» EXERCISE DIRECTIONS
Rewrite the records from the line containing "The width and height of the screenshot is (1456, 819). In" down through the line containing "The width and height of the screenshot is (1316, 907).", switching "screenshot" to "image" and leaving everything else unchanged.

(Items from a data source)
************
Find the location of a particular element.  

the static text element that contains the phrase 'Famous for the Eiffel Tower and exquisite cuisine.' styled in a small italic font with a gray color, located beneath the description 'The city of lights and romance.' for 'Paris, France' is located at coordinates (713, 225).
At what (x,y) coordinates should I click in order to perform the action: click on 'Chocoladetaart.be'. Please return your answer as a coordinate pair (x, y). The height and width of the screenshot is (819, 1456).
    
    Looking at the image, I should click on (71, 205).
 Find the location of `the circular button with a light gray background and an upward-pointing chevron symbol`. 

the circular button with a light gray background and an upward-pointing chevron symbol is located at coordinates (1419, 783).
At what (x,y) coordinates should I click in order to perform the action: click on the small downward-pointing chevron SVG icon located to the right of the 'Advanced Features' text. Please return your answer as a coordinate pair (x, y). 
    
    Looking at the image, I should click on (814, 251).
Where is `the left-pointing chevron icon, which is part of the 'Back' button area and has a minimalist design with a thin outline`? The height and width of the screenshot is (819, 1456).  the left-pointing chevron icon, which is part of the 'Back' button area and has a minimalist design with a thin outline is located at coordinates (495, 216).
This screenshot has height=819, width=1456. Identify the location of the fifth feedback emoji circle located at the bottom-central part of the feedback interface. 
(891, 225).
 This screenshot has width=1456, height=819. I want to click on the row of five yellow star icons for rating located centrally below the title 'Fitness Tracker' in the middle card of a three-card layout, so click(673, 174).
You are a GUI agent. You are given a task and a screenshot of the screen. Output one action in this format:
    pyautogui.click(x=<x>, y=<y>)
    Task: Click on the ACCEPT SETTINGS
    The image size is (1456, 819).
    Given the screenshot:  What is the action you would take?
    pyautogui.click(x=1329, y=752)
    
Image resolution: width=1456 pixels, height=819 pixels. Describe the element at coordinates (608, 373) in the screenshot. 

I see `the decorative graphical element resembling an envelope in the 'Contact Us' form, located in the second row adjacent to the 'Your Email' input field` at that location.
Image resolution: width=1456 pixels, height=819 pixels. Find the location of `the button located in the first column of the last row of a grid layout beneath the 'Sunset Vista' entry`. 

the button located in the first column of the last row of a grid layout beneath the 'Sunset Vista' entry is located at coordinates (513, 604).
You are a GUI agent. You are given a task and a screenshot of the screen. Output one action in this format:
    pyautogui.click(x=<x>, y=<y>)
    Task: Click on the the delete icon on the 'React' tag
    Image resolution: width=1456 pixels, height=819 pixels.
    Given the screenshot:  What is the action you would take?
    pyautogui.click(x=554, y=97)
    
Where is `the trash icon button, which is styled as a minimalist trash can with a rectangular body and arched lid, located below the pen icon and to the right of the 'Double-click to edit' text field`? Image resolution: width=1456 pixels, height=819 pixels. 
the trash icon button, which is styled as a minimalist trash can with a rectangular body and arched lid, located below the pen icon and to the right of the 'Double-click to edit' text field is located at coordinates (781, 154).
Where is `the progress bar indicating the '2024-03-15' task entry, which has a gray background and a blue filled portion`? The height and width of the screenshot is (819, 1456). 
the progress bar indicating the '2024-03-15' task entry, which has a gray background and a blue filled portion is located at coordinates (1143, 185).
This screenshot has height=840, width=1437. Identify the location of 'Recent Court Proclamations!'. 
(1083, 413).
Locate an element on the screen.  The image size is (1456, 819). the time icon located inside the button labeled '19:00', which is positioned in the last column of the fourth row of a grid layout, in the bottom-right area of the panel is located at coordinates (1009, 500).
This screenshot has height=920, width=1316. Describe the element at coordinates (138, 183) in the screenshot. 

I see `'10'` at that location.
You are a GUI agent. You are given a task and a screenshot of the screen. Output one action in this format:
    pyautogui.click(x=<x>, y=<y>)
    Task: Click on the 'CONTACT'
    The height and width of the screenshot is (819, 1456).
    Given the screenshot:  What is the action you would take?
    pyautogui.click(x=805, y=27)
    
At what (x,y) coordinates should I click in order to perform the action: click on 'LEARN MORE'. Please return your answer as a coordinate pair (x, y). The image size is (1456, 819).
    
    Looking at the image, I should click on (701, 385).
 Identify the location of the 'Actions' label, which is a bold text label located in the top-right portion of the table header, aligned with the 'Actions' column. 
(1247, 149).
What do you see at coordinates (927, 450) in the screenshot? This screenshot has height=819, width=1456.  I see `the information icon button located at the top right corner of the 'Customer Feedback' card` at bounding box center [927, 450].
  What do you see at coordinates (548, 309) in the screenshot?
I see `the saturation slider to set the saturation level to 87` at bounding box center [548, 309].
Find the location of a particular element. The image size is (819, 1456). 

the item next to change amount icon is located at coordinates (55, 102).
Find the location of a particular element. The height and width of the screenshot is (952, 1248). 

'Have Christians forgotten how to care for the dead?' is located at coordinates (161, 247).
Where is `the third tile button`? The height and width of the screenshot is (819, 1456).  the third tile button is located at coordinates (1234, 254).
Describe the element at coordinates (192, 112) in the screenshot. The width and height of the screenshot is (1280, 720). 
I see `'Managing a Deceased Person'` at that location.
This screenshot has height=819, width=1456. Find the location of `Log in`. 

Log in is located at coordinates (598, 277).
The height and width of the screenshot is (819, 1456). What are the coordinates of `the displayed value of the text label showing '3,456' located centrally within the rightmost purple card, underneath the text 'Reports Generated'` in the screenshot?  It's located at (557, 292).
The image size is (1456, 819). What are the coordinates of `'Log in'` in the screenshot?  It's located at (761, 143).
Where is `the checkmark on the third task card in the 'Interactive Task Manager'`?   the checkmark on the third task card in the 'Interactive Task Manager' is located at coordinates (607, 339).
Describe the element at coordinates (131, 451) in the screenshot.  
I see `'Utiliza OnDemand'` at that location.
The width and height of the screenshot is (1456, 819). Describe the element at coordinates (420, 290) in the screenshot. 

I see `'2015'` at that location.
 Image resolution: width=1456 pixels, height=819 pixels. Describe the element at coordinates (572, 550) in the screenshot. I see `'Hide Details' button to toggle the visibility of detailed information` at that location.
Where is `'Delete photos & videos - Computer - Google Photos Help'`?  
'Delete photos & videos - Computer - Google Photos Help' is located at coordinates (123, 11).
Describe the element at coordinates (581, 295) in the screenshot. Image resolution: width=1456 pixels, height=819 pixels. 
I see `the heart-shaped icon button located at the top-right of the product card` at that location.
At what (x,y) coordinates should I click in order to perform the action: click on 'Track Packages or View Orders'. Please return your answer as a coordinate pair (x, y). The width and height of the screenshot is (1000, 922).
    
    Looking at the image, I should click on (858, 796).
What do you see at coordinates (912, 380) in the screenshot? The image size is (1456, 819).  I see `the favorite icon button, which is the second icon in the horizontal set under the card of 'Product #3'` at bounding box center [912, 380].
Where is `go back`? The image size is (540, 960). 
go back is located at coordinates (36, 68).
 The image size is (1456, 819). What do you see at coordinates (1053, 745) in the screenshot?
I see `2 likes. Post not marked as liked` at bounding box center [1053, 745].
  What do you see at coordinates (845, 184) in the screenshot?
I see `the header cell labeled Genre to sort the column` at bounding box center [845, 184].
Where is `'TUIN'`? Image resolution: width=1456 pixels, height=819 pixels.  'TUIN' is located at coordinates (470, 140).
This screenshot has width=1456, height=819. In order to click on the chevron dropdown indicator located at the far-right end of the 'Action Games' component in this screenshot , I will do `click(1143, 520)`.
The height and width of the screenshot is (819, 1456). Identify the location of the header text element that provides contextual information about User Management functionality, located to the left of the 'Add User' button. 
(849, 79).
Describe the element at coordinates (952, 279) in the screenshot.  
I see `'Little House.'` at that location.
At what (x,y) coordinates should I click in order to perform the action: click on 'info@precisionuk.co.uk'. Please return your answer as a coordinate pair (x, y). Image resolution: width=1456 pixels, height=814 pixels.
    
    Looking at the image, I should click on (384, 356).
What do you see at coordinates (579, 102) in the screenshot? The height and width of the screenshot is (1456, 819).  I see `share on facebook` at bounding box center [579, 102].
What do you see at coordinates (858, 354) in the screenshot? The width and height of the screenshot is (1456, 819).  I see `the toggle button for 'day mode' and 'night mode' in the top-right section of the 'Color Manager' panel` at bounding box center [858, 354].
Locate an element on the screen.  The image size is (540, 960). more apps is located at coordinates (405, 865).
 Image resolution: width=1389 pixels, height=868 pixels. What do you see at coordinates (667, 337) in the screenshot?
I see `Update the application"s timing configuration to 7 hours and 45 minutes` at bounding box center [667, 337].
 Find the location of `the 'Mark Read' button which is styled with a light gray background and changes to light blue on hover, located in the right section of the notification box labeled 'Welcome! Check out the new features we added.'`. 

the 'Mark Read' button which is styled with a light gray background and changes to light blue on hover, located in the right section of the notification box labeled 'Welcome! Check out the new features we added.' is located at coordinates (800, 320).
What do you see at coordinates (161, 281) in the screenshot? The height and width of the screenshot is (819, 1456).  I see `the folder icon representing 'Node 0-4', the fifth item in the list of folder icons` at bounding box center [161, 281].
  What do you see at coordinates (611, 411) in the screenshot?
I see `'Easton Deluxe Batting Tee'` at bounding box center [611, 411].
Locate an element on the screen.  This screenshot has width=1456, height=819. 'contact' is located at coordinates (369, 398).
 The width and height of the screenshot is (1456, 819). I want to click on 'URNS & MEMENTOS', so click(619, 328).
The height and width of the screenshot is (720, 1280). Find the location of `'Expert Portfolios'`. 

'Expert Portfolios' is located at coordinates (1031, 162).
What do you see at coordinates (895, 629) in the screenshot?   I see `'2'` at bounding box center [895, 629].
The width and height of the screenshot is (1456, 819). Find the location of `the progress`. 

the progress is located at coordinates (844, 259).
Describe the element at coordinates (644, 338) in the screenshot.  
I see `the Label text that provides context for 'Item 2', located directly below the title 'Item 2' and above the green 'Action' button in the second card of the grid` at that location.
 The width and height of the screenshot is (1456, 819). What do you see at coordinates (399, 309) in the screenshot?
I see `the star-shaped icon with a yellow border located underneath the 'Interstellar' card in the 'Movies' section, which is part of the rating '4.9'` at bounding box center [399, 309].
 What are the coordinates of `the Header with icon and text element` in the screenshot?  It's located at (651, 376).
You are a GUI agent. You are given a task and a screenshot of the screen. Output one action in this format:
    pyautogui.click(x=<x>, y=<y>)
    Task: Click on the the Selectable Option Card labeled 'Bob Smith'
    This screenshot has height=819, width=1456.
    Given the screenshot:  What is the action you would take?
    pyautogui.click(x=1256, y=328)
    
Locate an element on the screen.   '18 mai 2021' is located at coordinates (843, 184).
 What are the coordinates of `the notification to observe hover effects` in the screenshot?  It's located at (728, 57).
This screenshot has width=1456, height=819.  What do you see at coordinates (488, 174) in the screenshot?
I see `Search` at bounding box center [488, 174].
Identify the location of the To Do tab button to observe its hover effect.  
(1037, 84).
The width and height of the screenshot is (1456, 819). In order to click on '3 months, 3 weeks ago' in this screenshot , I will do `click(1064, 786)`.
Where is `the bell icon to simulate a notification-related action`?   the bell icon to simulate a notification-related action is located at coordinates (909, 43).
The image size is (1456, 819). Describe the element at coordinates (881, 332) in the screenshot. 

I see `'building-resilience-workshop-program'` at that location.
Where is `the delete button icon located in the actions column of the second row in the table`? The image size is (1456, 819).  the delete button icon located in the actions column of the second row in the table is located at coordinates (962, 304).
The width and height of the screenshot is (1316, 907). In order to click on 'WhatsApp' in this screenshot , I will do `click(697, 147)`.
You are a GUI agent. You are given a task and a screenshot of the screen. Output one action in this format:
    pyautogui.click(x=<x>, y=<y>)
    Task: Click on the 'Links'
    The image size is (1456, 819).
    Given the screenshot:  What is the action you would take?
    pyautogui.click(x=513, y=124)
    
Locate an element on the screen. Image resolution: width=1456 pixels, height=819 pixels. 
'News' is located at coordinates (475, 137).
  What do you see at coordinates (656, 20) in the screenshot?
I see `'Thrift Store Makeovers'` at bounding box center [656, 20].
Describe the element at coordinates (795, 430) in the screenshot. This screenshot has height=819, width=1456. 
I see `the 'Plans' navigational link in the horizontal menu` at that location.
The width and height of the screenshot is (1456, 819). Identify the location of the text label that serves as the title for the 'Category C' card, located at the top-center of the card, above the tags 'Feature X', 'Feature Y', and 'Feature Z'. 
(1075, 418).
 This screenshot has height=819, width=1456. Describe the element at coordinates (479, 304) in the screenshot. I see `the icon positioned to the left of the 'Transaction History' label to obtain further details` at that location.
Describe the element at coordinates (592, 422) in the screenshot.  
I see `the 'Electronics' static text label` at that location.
************
» THE RESULT
The width and height of the image is (1456, 819). In order to click on '3 months, 3 weeks ago' in this image , I will do `click(1064, 786)`.
Where is `the bell icon to simulate a notification-related action`?   the bell icon to simulate a notification-related action is located at coordinates (909, 43).
The image size is (1456, 819). Describe the element at coordinates (881, 332) in the image. 

I see `'building-resilience-workshop-program'` at that location.
Where is `the delete button icon located in the actions column of the second row in the table`? The image size is (1456, 819).  the delete button icon located in the actions column of the second row in the table is located at coordinates (962, 304).
The width and height of the image is (1316, 907). In order to click on 'WhatsApp' in this image , I will do `click(697, 147)`.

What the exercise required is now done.